Hopefully it regains contact.  A SUBMISS is scary.



> *An Indonesian navy submarine has gone missing with 53 people on board, military officials say.*
> 
> The submarine was conducting a drill north of the island of Bali on Wednesday, but it failed to report back and contact was lost.
> 
> ...











						Missing Indonesian submarine has 72 hours of oxygen left, navy says
					

Indonesia is racing against time to rescue the 53 crew of a missing submarine before the oxygen runs out.



					www.bbc.com


----------



## Good2Golf (21 Apr 2021)

Indonesian military says submarine missing with 53 on board
Article link​Hoping things end well, but the info below in yellow isn’t good news.  

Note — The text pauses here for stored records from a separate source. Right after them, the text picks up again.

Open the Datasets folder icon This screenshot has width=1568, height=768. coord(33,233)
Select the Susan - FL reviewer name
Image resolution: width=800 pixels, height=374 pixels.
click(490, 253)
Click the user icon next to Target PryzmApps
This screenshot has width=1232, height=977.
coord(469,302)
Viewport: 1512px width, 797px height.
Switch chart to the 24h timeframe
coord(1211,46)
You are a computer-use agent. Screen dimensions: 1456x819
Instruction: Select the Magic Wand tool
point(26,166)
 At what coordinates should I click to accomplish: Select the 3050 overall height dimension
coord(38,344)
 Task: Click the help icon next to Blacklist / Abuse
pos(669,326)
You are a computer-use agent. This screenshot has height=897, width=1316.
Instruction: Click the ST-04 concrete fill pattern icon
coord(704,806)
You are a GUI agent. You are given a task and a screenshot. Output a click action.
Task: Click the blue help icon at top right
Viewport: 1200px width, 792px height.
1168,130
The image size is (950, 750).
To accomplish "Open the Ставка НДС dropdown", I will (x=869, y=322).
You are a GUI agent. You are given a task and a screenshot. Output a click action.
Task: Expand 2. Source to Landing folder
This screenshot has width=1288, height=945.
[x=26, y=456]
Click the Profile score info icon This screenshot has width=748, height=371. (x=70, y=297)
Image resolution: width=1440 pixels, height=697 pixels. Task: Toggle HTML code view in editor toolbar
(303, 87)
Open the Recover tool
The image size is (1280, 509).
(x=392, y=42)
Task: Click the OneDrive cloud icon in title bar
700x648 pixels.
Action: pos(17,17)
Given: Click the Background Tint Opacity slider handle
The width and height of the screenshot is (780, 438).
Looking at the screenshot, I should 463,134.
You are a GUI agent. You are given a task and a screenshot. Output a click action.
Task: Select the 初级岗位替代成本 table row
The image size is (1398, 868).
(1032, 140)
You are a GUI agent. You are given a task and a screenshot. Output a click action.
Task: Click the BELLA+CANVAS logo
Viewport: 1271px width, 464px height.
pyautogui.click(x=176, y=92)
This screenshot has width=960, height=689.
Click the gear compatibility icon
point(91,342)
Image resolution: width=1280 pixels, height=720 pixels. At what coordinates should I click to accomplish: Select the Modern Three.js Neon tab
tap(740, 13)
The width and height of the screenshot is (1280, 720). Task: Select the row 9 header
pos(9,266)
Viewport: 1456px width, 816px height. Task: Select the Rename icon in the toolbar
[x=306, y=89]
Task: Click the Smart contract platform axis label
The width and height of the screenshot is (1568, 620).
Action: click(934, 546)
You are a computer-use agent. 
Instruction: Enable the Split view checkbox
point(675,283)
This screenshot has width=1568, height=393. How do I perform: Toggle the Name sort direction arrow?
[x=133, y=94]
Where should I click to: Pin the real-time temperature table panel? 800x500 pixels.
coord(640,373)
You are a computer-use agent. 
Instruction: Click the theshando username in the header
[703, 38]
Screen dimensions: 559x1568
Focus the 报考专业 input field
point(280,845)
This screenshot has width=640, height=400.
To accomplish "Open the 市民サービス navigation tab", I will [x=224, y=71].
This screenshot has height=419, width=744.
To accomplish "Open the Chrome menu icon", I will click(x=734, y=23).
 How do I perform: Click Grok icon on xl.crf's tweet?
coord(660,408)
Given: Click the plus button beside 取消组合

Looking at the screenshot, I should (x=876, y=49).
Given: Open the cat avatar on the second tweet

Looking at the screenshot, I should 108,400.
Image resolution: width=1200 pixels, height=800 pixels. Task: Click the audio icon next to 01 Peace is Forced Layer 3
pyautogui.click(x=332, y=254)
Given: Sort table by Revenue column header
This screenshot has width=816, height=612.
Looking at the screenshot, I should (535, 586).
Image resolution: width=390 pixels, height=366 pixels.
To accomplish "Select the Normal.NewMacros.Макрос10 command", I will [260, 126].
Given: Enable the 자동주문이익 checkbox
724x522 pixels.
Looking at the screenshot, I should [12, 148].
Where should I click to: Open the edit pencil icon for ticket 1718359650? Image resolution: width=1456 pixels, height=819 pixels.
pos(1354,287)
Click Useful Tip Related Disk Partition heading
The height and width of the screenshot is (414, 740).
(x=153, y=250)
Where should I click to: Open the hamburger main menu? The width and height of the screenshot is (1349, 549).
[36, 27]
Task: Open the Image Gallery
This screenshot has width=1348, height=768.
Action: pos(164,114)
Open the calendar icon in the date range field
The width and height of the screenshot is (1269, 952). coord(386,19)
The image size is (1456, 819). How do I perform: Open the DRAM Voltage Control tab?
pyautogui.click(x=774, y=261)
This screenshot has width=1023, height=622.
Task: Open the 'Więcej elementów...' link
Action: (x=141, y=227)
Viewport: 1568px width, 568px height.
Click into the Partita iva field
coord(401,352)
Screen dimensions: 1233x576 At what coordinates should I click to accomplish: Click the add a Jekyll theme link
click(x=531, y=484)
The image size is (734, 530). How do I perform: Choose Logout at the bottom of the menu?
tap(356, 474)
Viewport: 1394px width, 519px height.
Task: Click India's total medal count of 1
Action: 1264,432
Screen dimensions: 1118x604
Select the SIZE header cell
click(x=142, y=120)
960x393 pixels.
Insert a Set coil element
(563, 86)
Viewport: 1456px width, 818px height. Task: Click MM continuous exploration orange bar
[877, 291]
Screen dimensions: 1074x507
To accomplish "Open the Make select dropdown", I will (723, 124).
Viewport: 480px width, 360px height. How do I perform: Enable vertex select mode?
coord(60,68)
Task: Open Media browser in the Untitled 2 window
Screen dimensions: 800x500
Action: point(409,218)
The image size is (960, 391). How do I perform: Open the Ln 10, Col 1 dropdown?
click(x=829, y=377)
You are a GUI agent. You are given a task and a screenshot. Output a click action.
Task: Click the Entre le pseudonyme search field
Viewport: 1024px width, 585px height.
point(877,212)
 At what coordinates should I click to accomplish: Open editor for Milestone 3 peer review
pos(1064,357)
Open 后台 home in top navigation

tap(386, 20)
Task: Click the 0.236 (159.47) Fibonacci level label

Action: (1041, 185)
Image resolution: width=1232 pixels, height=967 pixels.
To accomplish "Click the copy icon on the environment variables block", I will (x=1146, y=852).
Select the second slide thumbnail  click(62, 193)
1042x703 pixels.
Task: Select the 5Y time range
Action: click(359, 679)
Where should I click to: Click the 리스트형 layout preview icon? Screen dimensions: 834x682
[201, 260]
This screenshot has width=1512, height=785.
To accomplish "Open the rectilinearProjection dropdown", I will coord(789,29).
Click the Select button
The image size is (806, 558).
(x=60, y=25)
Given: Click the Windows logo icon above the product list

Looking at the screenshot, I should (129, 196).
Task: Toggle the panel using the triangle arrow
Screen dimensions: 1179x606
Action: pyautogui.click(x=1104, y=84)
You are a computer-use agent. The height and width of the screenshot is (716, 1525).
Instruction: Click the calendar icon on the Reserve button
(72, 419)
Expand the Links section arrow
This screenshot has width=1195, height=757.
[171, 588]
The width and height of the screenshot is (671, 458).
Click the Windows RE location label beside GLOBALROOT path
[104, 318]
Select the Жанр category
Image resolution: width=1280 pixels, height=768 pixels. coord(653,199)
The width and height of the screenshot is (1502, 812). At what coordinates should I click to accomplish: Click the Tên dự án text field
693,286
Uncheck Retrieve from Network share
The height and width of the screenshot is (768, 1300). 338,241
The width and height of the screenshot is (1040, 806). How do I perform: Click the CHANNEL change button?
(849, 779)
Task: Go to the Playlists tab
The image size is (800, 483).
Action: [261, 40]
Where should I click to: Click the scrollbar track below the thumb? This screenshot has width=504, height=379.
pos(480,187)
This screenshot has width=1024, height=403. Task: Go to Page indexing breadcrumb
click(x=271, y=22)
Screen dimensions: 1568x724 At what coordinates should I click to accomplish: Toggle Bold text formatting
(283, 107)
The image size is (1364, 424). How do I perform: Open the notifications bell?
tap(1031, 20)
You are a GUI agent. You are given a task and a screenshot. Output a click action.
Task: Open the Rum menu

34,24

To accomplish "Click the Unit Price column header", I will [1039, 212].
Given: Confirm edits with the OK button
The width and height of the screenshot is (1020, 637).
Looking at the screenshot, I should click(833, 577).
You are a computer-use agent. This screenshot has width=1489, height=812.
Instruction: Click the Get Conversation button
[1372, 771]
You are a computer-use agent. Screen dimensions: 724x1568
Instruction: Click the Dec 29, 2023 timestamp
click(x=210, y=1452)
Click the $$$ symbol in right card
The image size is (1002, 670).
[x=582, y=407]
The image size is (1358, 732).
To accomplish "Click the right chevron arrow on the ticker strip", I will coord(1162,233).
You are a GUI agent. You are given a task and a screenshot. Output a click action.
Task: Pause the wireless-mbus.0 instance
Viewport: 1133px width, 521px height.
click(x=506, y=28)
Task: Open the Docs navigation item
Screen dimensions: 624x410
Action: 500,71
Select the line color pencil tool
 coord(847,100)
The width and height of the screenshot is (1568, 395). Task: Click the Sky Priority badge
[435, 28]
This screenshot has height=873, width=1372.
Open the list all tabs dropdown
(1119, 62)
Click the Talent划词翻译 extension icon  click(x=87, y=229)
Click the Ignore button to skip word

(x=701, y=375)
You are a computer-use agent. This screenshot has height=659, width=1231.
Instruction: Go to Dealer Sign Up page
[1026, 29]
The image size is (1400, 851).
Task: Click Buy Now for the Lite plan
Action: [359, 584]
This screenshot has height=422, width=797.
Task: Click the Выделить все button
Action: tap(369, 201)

> JAKARTA, Indonesia (AP) — Indonesia’s navy is searching for a submarine that went missing north of the resort island of Bali with 53 people on board, the military said Wednesday.
> 
> Military chief Hadi Tjahjanto said the KRI Nanggala 402 was participating in a training exercise when it missed a scheduled reporting call.
> 
> ...


----------



## OldSolduer (21 Apr 2021)

I hope it turns out ok but I fear its not going to.


----------



## tomahawk6 (22 Apr 2021)

Sounds like crush depth. Prayers out to their families and comrades.


----------



## tomahawk6 (23 Apr 2021)

The search continues.









						Missing Indonesian submarine: US, Australia help search for 53 crew members running low on oxygen
					

Australia has committed two warships to the search effort, while the U.S. adds a reconnaissance plane to help Indonesia’s navy locate a missing submarine with 53 crew members aboard.




					www.foxnews.com


----------



## tomahawk6 (24 Apr 2021)

The sub may have been located.



			The Indonesian navy says it found an unknown object with 'strong magnetic resonance' in search for its missing submarine, which has less than 24 hours of oxygen left


----------



## Pelorus (24 Apr 2021)

tomahawk6 said:


> The sub may have been located.



Unfortunately with submarine incidents it seems like the location of the sub itself often results in ultimately finding the metal grave of its crew. Hopefully this isn't the case; best of luck to the recovery effort.


----------



## Gorgo (24 Apr 2021)

Sad news...



			Indonesia navy declares lost sub with 53 aboard sunk
		


Fair winds and following seas, friends.  May you be welcomed into Paradise with open arms.  Your work is all done here; we have the watch.


----------



## tomahawk6 (26 Apr 2021)

Sub wreckage Found in 3  Parts

Might give families some closure.



			Sunk Indonesian submarine found split into three


----------



## Halifax Tar (26 Apr 2021)

For those in peril.  I hope they are at peace now.


----------